WORK TO BE COMPLETED — Among the entries that follow, find every line with the word "katoen" and list it.

......

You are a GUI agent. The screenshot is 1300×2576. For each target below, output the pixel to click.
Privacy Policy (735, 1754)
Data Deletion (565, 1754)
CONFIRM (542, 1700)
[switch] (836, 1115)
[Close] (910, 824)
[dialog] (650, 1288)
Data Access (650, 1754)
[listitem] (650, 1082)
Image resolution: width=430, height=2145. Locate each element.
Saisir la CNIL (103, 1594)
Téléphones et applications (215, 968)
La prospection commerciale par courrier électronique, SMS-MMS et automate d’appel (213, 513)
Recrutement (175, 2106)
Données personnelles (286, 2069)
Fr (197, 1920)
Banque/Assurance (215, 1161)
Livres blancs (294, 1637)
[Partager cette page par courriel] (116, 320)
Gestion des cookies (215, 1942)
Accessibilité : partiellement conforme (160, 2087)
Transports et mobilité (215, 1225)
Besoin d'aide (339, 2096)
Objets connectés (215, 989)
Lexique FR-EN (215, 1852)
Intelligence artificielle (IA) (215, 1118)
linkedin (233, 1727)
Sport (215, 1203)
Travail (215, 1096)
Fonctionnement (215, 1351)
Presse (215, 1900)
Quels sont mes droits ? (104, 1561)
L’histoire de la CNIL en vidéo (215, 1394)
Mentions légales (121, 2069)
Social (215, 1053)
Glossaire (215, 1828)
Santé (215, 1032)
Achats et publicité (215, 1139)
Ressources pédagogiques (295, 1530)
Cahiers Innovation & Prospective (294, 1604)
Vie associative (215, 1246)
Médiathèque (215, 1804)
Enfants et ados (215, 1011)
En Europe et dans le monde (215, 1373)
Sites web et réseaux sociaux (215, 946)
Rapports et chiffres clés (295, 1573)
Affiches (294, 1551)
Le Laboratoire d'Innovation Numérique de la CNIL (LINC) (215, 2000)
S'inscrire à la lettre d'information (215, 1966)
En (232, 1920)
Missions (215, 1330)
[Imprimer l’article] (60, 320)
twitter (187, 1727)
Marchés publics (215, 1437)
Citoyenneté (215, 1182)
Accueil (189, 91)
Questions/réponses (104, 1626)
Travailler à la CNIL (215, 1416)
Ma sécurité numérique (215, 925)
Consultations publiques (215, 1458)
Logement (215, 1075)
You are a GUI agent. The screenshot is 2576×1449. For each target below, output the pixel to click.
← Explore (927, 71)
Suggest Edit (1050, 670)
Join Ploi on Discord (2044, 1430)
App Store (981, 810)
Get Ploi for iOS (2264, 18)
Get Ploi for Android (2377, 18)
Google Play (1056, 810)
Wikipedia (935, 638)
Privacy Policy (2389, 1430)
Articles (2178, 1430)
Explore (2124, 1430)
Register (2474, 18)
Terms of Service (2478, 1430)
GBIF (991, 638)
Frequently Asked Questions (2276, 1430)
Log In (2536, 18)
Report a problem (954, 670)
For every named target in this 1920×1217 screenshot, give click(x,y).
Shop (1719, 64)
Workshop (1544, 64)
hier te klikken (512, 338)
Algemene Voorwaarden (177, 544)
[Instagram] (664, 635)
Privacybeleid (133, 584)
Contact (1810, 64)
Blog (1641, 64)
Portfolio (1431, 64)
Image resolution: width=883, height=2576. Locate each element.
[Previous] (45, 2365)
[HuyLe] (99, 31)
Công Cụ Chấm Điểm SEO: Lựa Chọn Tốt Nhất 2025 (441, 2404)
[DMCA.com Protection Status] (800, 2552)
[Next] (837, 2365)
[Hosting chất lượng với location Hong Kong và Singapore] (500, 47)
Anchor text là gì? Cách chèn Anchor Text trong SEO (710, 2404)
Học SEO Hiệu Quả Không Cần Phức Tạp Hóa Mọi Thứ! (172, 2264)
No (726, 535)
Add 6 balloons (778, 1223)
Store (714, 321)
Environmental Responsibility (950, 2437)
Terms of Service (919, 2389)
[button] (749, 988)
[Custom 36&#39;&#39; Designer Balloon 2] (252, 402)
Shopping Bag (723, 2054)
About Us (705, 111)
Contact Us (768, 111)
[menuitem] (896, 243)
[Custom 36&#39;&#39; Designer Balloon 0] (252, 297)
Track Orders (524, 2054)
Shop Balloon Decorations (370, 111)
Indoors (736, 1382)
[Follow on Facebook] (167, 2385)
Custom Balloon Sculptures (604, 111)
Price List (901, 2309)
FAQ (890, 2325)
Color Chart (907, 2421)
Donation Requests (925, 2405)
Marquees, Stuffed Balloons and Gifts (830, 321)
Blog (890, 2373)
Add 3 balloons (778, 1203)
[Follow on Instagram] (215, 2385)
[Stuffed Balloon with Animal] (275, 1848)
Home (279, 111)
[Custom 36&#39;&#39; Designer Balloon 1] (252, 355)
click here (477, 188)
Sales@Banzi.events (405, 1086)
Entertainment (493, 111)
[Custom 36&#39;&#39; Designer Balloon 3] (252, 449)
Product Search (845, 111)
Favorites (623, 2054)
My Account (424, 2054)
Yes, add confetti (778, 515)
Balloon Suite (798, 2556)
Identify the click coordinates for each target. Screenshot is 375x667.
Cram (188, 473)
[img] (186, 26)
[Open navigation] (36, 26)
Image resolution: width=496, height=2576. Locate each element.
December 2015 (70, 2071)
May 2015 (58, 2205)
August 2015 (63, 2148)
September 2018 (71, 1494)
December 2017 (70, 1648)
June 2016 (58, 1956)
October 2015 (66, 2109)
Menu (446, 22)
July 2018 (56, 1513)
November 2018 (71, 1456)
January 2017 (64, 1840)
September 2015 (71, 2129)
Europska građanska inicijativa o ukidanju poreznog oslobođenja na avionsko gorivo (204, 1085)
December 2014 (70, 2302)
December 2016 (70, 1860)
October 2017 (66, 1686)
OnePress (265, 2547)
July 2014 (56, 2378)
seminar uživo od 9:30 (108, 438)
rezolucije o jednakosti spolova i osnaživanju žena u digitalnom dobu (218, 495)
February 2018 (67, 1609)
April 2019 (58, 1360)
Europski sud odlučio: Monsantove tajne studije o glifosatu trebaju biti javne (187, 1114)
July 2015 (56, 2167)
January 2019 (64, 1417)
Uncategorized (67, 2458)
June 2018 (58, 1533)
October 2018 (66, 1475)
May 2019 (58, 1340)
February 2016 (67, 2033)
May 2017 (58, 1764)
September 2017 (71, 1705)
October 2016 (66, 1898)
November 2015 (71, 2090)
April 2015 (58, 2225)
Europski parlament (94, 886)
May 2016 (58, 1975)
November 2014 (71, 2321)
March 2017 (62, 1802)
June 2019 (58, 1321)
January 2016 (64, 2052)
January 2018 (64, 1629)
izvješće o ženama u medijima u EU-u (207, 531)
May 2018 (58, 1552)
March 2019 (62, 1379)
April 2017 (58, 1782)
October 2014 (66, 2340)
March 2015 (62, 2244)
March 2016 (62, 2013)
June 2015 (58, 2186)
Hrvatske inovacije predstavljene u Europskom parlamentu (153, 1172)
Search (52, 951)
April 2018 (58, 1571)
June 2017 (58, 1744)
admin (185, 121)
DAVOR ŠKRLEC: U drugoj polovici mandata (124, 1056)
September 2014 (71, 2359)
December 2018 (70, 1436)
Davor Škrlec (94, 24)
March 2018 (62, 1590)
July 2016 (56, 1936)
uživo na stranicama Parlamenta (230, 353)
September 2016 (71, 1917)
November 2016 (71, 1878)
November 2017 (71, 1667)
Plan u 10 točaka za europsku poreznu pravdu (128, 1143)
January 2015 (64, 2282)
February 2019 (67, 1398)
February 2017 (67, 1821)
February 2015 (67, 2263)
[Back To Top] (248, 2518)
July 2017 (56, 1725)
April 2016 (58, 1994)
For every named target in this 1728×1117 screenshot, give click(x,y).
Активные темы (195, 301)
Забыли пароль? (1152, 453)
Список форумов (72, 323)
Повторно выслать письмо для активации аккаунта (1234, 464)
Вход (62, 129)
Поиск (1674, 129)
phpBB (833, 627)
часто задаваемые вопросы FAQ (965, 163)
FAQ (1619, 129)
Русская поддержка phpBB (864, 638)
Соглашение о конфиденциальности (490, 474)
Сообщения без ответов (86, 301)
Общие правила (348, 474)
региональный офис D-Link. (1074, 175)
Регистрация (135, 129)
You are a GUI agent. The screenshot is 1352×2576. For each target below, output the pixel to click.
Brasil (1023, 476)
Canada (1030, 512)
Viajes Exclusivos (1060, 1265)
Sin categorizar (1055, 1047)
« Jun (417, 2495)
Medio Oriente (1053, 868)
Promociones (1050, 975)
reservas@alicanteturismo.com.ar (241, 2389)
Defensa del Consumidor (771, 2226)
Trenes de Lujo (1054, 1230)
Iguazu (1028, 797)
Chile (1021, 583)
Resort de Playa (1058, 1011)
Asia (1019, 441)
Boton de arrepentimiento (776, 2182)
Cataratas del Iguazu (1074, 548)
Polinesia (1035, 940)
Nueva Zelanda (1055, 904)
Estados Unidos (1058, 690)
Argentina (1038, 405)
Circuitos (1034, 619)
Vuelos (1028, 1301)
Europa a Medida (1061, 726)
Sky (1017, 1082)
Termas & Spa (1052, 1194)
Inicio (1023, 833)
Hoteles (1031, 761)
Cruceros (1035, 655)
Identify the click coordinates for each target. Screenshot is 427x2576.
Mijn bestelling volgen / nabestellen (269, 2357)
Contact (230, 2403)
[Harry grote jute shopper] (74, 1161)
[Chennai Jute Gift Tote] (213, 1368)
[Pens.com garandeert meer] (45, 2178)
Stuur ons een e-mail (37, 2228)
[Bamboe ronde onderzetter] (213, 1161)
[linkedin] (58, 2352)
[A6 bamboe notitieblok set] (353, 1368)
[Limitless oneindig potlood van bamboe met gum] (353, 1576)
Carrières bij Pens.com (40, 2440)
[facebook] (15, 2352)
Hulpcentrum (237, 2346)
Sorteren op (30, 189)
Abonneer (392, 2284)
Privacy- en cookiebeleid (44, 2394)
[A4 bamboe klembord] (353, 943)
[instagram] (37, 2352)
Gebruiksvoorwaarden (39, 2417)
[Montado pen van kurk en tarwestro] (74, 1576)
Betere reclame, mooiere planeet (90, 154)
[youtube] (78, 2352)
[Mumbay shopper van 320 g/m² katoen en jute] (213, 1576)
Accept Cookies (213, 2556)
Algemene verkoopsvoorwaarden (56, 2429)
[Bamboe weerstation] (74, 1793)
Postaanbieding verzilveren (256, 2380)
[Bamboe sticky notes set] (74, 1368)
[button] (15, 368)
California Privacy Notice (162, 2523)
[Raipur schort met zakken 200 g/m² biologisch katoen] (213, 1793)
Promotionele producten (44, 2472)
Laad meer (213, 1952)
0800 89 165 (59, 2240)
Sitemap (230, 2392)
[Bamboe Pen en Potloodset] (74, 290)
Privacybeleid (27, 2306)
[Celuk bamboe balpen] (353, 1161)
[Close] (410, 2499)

......

ANSWER TO THIS TASK —
[Mumbay shopper van 320 g/m² katoen en jute] (213, 1576)
[Raipur schort met zakken 200 g/m² biologisch katoen] (213, 1793)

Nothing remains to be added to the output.